PROBLEM TO WORK ON: Pull out every line below that contains the word "marker".

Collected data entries
Segment Open
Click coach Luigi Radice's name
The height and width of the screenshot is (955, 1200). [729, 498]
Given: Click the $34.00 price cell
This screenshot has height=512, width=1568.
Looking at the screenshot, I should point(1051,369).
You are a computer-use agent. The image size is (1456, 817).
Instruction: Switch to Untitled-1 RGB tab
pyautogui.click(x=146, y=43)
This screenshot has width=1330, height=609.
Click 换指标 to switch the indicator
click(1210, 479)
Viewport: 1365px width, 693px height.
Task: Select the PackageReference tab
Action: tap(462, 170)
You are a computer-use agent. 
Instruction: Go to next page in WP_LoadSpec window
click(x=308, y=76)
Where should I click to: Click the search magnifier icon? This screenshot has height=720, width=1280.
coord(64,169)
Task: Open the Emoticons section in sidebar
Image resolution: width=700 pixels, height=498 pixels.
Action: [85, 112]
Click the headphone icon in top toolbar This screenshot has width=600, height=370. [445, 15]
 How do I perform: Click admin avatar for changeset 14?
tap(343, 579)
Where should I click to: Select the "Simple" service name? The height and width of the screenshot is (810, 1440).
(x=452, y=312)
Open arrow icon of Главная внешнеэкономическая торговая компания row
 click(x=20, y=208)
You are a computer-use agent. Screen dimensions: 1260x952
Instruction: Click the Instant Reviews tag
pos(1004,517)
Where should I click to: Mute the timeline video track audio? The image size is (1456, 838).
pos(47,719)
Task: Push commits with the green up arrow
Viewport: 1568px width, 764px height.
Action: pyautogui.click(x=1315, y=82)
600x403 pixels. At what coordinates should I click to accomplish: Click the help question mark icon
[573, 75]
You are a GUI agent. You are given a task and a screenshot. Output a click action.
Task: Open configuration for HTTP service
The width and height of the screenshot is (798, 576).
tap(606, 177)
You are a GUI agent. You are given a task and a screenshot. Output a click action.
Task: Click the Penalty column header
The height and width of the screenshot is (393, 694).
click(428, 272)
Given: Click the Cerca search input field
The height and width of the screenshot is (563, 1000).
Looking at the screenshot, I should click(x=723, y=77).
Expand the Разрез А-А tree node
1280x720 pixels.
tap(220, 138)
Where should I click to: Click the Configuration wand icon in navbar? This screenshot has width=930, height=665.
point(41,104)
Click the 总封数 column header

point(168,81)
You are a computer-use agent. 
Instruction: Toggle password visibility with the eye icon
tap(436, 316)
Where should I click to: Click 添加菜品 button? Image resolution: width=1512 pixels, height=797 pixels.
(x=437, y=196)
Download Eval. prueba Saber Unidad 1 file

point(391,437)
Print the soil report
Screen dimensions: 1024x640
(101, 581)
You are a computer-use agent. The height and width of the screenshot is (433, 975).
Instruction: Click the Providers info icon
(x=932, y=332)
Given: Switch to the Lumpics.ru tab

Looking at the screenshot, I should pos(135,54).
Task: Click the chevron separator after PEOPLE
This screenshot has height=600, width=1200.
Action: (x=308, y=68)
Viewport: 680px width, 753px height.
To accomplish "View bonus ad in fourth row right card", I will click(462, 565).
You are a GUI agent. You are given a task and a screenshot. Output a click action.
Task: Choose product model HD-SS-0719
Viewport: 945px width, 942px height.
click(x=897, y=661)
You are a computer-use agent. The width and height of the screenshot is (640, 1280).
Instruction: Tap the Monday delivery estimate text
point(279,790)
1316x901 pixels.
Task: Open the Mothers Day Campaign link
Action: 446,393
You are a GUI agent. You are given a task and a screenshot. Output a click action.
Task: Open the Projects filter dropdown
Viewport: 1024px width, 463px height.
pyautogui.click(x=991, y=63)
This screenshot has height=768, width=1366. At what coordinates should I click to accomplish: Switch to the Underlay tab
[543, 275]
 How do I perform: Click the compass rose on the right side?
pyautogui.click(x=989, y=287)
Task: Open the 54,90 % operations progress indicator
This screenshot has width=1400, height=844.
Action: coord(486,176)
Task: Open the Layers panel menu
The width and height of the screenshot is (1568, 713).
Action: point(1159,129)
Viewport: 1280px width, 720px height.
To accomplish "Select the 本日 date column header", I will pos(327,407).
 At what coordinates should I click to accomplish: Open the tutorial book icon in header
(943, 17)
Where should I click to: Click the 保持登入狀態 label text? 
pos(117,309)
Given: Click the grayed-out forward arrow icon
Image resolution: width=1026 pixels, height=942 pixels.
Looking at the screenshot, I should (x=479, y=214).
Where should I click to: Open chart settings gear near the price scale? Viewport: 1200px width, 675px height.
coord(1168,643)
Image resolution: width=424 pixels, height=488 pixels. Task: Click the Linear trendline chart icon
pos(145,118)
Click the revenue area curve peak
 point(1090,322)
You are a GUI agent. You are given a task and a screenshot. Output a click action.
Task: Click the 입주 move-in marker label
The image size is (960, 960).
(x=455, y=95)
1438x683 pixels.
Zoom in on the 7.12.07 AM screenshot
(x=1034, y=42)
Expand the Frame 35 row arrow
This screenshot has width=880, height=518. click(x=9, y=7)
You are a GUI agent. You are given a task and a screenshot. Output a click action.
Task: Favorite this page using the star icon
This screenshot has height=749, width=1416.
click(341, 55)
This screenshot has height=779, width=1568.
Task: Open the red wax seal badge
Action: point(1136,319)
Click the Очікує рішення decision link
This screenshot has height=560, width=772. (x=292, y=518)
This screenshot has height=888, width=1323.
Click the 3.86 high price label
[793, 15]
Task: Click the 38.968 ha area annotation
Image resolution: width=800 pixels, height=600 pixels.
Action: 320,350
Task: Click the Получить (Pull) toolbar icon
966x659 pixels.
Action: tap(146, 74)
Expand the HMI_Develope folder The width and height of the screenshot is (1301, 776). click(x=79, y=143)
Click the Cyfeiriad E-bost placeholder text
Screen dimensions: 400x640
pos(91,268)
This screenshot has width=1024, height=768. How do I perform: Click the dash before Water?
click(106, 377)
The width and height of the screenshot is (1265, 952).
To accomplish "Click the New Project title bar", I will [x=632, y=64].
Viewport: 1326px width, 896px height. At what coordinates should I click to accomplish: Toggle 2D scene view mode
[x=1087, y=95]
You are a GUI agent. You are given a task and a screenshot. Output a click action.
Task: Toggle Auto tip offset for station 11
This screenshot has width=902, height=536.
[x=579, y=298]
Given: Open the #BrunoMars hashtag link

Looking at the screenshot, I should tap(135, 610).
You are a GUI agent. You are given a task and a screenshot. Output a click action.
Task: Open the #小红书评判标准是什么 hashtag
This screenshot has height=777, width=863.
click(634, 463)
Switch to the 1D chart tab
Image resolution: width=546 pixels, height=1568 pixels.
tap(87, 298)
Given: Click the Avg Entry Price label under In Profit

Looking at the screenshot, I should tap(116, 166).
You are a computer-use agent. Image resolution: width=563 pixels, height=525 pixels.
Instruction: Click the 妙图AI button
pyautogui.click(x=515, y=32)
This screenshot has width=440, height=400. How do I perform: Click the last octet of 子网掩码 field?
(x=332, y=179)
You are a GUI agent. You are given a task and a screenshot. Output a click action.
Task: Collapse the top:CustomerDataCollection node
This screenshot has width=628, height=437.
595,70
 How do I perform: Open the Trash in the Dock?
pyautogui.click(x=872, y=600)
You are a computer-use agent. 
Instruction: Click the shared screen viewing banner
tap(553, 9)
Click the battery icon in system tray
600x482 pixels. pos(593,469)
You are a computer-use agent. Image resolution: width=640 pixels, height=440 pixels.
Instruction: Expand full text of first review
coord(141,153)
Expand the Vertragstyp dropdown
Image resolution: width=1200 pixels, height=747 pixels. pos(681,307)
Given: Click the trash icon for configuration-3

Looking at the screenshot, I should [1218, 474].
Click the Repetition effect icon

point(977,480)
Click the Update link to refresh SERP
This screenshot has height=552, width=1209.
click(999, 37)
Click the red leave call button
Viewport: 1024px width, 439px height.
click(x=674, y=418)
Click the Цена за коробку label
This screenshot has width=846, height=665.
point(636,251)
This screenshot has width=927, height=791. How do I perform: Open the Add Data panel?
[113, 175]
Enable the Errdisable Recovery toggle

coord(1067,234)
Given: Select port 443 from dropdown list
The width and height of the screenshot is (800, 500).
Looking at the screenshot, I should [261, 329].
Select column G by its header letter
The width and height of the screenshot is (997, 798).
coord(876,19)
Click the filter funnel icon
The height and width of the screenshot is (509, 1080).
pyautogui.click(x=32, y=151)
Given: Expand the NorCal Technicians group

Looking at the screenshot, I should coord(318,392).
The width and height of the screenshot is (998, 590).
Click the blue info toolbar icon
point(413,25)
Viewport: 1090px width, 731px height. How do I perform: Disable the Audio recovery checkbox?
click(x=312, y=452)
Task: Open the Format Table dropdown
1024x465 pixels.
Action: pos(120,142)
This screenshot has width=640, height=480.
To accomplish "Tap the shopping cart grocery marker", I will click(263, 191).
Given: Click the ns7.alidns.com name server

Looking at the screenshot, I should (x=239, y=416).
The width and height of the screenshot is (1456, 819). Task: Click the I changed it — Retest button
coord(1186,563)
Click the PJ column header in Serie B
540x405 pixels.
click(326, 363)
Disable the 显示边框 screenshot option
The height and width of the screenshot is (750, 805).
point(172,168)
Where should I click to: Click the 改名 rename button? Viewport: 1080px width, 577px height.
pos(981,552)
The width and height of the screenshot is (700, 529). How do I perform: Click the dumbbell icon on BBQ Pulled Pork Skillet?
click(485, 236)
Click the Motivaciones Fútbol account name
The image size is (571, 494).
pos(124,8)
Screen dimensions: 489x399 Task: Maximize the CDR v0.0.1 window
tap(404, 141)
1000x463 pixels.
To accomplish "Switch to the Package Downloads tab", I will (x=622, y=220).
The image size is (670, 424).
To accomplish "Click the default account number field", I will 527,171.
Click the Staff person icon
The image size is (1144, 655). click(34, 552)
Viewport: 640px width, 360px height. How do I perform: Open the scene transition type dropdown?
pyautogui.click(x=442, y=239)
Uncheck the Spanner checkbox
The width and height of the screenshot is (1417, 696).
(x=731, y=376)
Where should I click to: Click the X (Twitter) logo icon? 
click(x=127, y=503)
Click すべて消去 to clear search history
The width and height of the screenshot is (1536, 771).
Segment Closed
TASK RESULT:
Task: Click the 입주 move-in marker label
To accomplish "Tap the shopping cart grocery marker", I will click(263, 191).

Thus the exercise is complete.